Constitutionaliste (membre du Barreau depuis 2002)

Modèle politique :

Lucien Bouchard, à qui il parle régulièrement : « C’est lui qui nous a amenés aux limites du pays et c’est un homme de conviction et d’intégrité. Peut-être que le fait que ce soit un gars du Lac, ça aide un peu… »

Série Portrait des candidats à la direction du PQ

Le premier de classe

Il a été page au Sénat pendant ses études à Ottawa, puis clerc à la Cour suprême avant de partir étudier à Cambridge grâce à une bourse remise par le prince Charles en personne. À première vue, rien ne préparait Alexandre Cloutier à devenir un des jeunes leaders souverainistes les plus en vue.

Il admet d’ailleurs d’emblée que la « souveraineté, c’est venu, c’est reparti et c’est revenu ».

Son constat, aujourd’hui, est toutefois sans appel : « Pour moi, l’échec du fédéralisme canadien est une évidence. J’étais d’abord un souverainiste de cœur et je suis devenu souverainiste de raison. J’aime beaucoup les Canadiens, mais je ne me sens pas Canadien, comme j’aime les Français, mais je ne me sens pas Français. »

La première fois que j’ai rencontré (plus longuement) Alexandre Cloutier, c’était en entrevue éditoriale à La Presse, il y a plus de deux ans. Il était alors le très jeune ministre des Affaires inter-gouvernementales canadiennes du gouvernement Marois et, pour tout dire, je l’avais trouvé un brin suffisant.

J’ai retrouvé le député de Lac-Saint-Jean à quelques reprises dans le cadre de la course à la direction du PQ. Visiblement, la cuisante défaite d’avril 2014 et le plongeon dans la course au leadership avec un appui, au départ, de… 0 % ont amené chez lui une dose d’humilité.

En fait, j’avais peut-être confondu suffisance et assurance du premier de classe ambitieux et déterminé.

« Tout ce que j’ai eu, c’est par le travail acharné, je n’ai rien eu de gratuit. La seule façon pour moi de me démarquer dans cette course, c’est par le contenu, c’est en travaillant fort sur les enjeux parce que mon taux de notoriété est plutôt faible. »

— Alexandre Cloutier

Jeune avocat, il est entré dans un grand bureau d’avocats de Montréal, mais il a vite déchanté. « J’ai réalisé que ma vie, ce serait d’avoir une Porsche à 40 ans et j’ai compris que ça ne m’intéressait pas », dit-il.

Issu d’un milieu modeste (« école publique au Lac-Saint-Jean, parents divorcés, classe moyenne, un gars normal, quoi », résume-t-il), il s’est exilé de sa région natale pour étudier à Québec, Ottawa et Montréal. Il a aussi gagné de prestigieuses bourses d’études en France et en Angleterre.

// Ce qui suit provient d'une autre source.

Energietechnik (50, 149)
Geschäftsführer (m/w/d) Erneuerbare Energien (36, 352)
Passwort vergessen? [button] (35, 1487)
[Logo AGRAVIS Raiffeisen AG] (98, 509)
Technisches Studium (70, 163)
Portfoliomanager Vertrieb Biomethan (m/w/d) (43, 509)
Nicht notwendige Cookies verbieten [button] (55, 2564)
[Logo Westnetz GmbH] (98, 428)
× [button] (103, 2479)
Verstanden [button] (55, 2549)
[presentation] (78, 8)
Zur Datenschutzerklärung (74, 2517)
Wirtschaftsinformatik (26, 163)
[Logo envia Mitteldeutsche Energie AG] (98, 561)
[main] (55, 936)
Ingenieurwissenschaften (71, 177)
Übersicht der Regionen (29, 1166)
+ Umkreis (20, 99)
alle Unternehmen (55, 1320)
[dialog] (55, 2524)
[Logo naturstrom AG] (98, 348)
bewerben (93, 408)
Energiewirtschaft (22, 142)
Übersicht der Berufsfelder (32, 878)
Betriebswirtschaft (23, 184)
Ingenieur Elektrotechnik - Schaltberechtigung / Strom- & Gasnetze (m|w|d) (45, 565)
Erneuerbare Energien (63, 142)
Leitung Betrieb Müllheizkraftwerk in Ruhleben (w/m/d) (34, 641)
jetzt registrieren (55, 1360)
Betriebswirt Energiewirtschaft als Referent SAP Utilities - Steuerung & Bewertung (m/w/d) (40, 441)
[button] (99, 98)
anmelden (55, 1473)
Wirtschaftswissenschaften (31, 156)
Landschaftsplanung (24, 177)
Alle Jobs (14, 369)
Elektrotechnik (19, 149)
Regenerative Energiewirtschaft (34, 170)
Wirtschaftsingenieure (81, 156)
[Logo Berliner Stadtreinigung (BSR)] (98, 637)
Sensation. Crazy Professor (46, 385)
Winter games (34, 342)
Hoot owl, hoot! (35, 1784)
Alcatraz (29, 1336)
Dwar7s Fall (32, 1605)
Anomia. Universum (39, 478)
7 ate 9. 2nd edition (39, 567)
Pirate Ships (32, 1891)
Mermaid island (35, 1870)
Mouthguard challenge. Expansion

Son entrée en politique s’est faite un peu par hasard, lorsque son ami Stephan Tremblay a décidé de quitter la politique. Il lui faudra toutefois travailler pour gagner son siège à l’Assemblée nationale en 2007. D’abord, remporter une investiture contestée, puis, battre le candidat-vedette du Parti libéral, un certain Yves Bolduc. « Bolduc était coroner et directeur de l’hôpital, c’était une vedette locale. Ce que les gens ne savaient pas, c’est que j’avais 4000 membres dans ma circonscription, 1 électeur sur 10, et c’est comme ça que j’ai gagné, en vendant des cartes de membre. »

Cette détermination lui est utile, essentielle même, pour mener sa campagne ces jours-ci. Il avoue toutefois d’entrée de jeu qu’il n’y arriverait jamais sans l’appui et les sacrifices de sa femme. Les déplacements incessants entre Alma, Québec, Montréal et le reste de la province lui laissent à peine le temps de passer à la maison embrasser les enfants avant le dodo. « Ma femme, c’est la première qui m’a dit d’y aller, mais c’est sûr qu’avec des enfants de 2 et 4 ans, c’est elle qui ramasse les pots », dit-il.

La course est enivrante, mais il dit avoir hâte, peu importe le résultat, de retourner dans ses terres et de retrouver les siens pour faire le point. En traversant le parc des Laurentides dans une énième tempête de neige, il pense aussi à sa prochaine partie de pêche au saumon ainsi qu’aux morilles qui l’attendent dans les bois.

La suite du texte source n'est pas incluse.